Stara mądrość rzecze ''Jeśli chcesz pokoju, szykuj się na wojnę i miej trzeciego bramkarza''. Czy jakoś tak. Dwóch pierwszych golkiperów Realu Madryt doskonale znamy - to Iker i Casillas. No... Jest jeszcze Jerzy Dudek. Ale co gdyby ''Świętemu Ikerowi'' przytrafiła się (co chyba niemożliwe) w czasie kontuzja, a Jerzy Dudek rozgrywałby akurat arcyważną partyjkę w Go?
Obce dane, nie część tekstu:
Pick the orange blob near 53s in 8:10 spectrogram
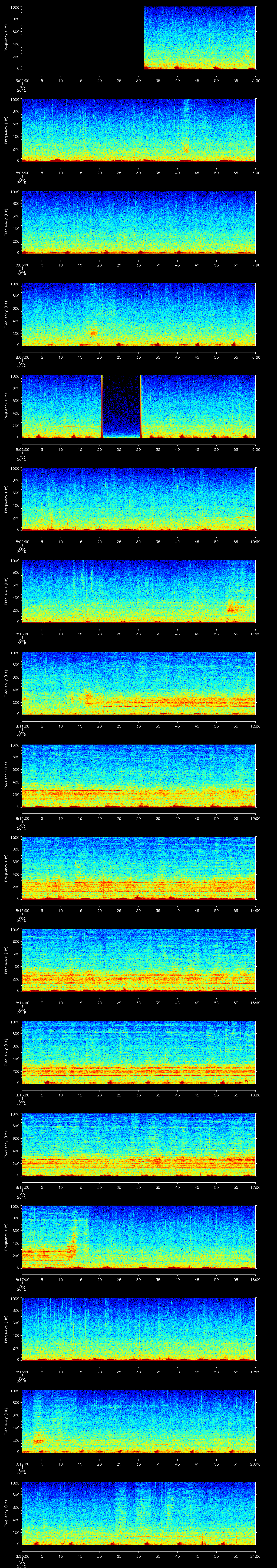This screenshot has width=277, height=1568. pyautogui.click(x=232, y=608)
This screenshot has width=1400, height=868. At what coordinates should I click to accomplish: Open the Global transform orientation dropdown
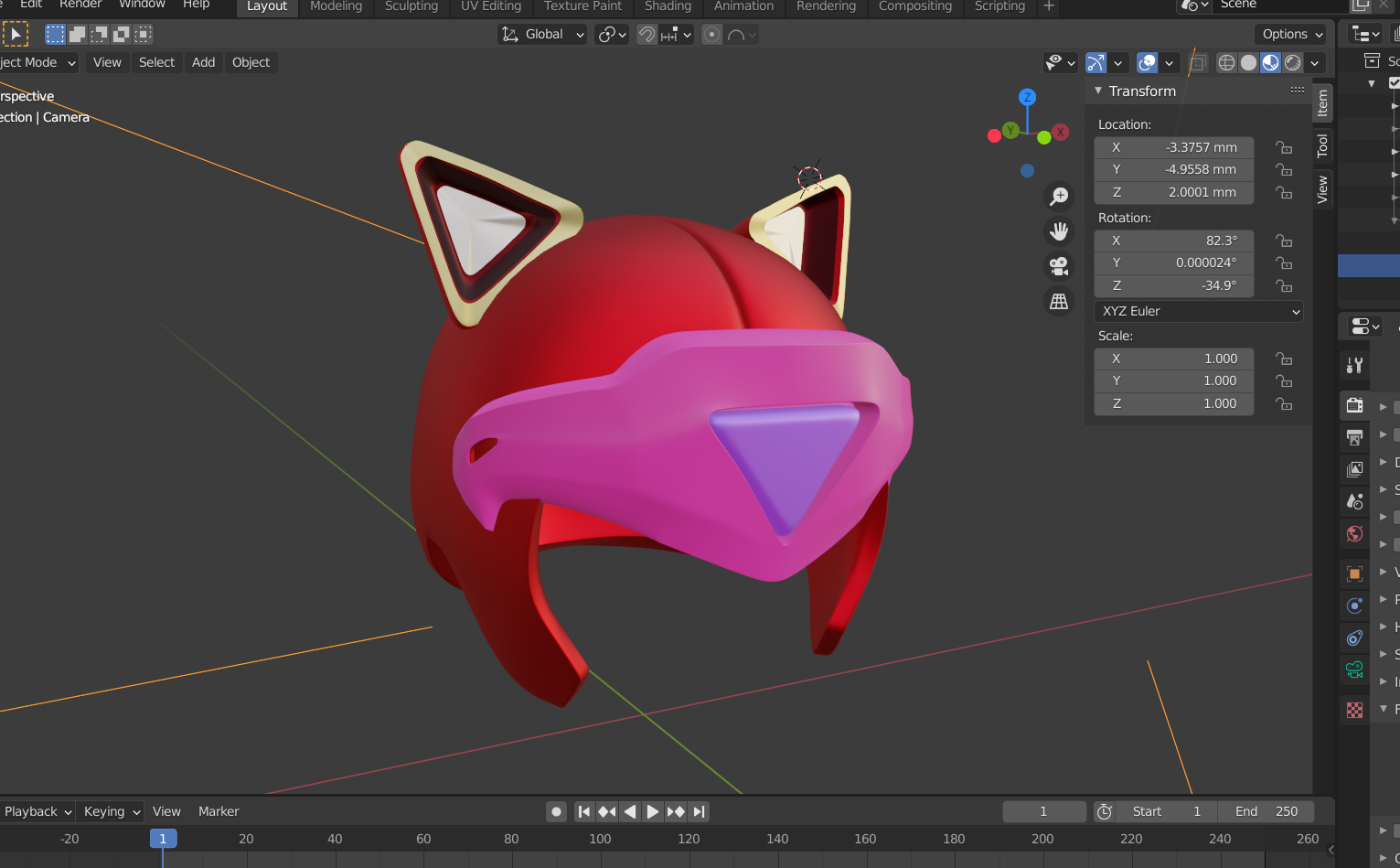click(x=542, y=35)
Otóż golkiperem ''Królewskich'' będzie wtedy...

Jak wszyscy doskonale wiemy, kości Casillasa wykonane są z nieznanego bliżej stopu - nie łamiącego się, superodpornego na kontuzje i jeszcze do tego świetnie grającego na przedpolu. Prawdopodobieństwo przytrafienia się bramkarzowi hiszpańskiej kadry urazu jest niemalże bliskie zeru. Gdyby jednak z gry wypadł naraz zarówno on i Jerzy Dudek (bo na przykład obaj zarezerwowali już sobie bilety na ceremonię rozdania Oscarów i muszą już się spieszyć na samolot), Jose Mourinho znalazł na to sposób.
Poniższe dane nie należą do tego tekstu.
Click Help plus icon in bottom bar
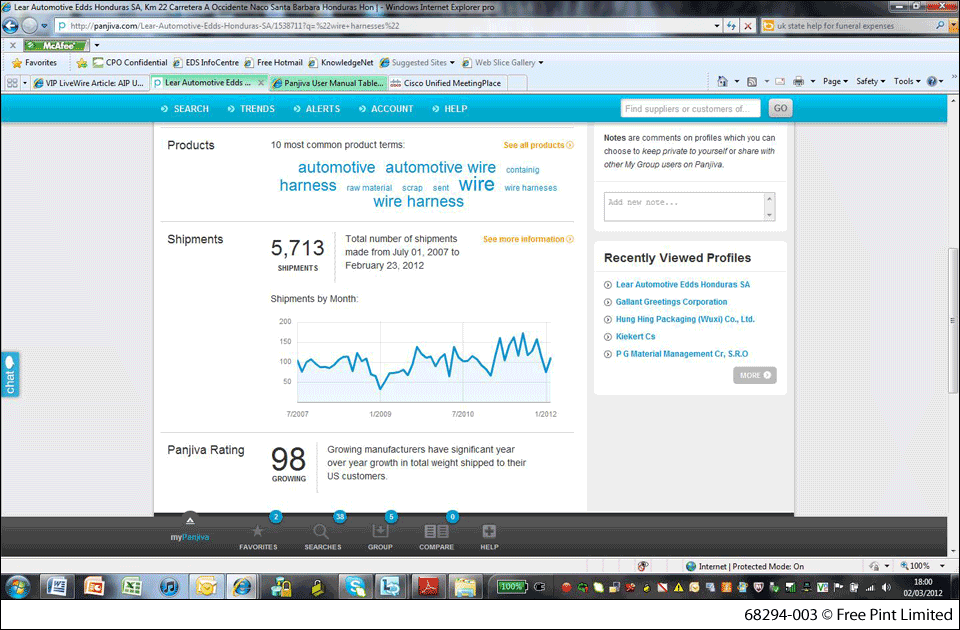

- Już wiemy, kto będzie bronił, jeśli stracimy naszych dwóch pierwszych golkiperów. Będzie to Sergio Ramos bądź Sami Khedira. Doszedłem do tego wniosku, obserwując treningi. Od teraz każdego tygodnia Ramos i Khedira będą ćwiczyć grę na bramce. Tak na wszelki wypadek - powiedział The Special One.

Oczywiście tyczy się to tylko sytuacji, w której obaj bramkarze doznają urazu w ciągu jednego meczu. Chyba. Ale jednej osobie jest teraz naprawdę przykro. W składzie ''Królewskich'' jest też Antonio Adan, który ma już 23 lata, zarost i prawo wyborcze, do tego w Realu Madryt B i C rozegrał ponad 80 spotkań, a w hiszpańskich młodzieżówkach od U-17 do U-21 aż 34 mecze. Z kadrą do lat 19 sięgnął nawet cztery lata temu po Mistrzostwo Europy. Tak, to ten sam, który kurzy się tam w kącie na zdjęciach klubowych. Jakie są jego szanse na wybiegnięcie kiedykolwiek w pierwszy składzie Realu, albo wygryzienie w kadrze meczowej którejś z kosztujących grube miliony gwiazd, po to, żeby Mourinho wziął ze sobą trzeciego golkipera? Bukmacherzy w odpowiedzi na to pytanie śmieją się długo i bardzo głośno, wymownie trzymając się przy tym za brzuchy.